明日、Gさんは見送られる立場ではなく、見送る側の一員として卒業式を迎えます。せっかく書いた卒業文集も、クラスの仲間と一緒にとった卒業制作の動画も、Gさんの手元へは来ません。強がりかもしれませんが、私の前では前向きな表情をしていることだけが救いです。

ランが咲く

3月1日(水)

今朝、学校に着くと、茜色の朝焼けが見えました。御苑の駅からKCPに向かってくると、最終コースは東西に走る道を東に進むことになります。私が学校に着く6時少し前は、先週ぐらいは真っ暗だったのに、それが朝焼けということは、朝が早まってきたということです。まだ空気は冷たいものの、もう3月、春が着実に近づいてきていることを感じました。

ロビーに雛人形が飾られました。七段飾りの結構立派なものです。休み時間や授業後には人だかりができました。3日は卒業式で授業がありませんから、初級クラスは明日ひな祭りをします。人形を見て「きれいだね」だけで終わりにしませんから、教師もしっかり勉強しておかなければなりません。
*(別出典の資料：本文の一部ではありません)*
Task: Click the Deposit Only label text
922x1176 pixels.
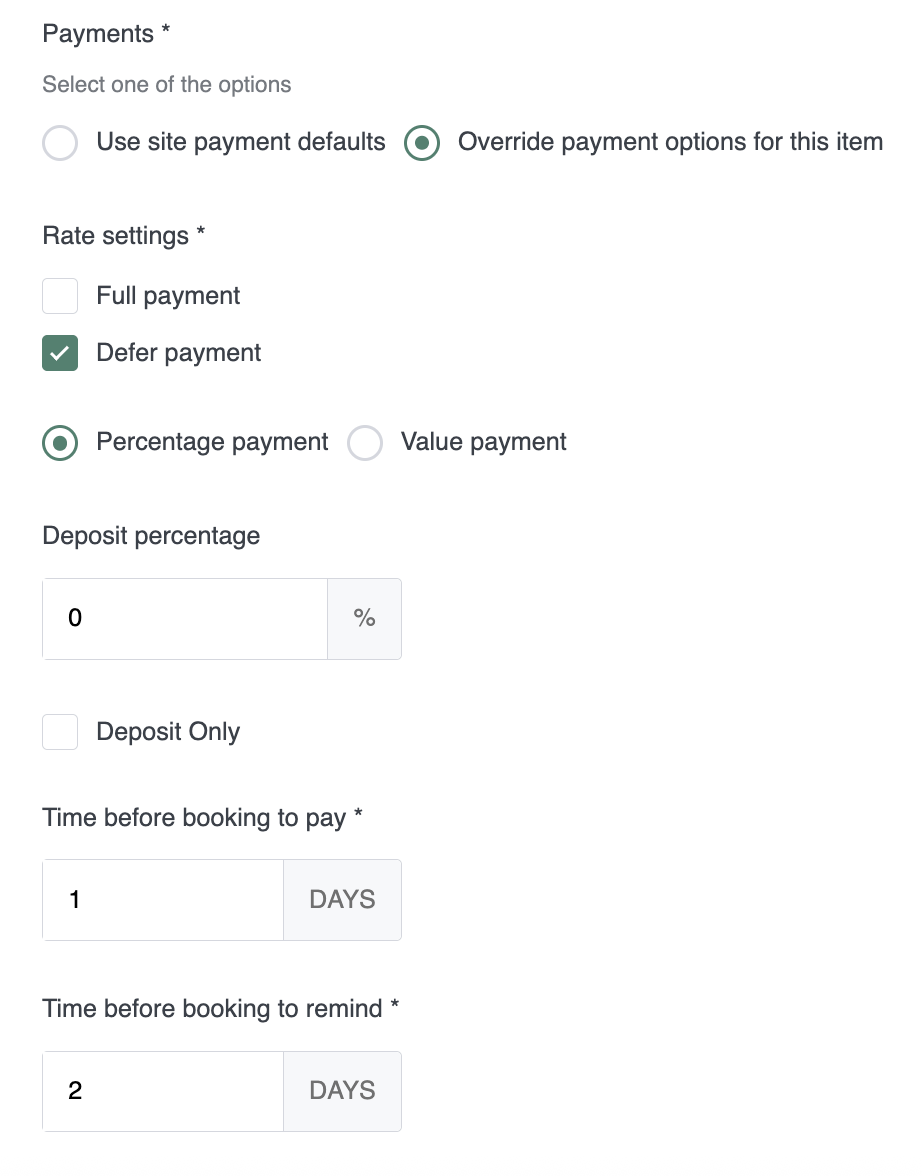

私のクラスのように卒業生の多いクラスは、講堂のステージを使って卒業証書のもらい方のリハーサルをしました。日本流の証書のもらい方は、学生たちは経験がなく、少し戸惑いながらも、卒業式に及んで汚点を残すわけにはいかないと、和やかな雰囲気の中にも真剣に手の出し方やお辞儀のしかたなどを確認していました。

春目前ですが、これから受験という学生もいます。職員室では面接練習をする教師と学生のペアがいくつも見られます。私も受験講座の直前にSさんから質問の答え方の相談を受けました。

その職員室に、ランの花が咲いています。頂き物のランを鉢に挿したのが育ったのです。去年もこの時季に咲きました。ランってなかなか花が咲かないものだそうなのに、KCPの職員室はよっぽど住み心地がいいのでしょう。それとも、何か不可思議なオーラが漂っているのでしょうか。

プレミアムフライデー

2月24日(金)

今月から最終金曜日がプレミアムフライデーと称して、早めに退社しましょうと国が旗振りをしています。中央省庁も3時に退勤することを勧めたとか。大手企業の中には半ドンにしたところもあるようです。

KCPは4:45まで授業がありますから、3時に退勤というわけにはいきません。午前授業の教師は…と言いたいところですが、今は受験シーズン最末期ですから、学生がいつ相談などに訪れるかわかりません。学生が図書室に残っている限りはスタンバイしておくに越したことはありません。また、出席率の悪い学生がひょっこり表れたら即座に指導しなければなりません。つまり、待ったなしで対応する必要がある事柄がうようよしていますから、そう簡単にプレミアムフライデーとしゃれ込むわけにはいかないのです。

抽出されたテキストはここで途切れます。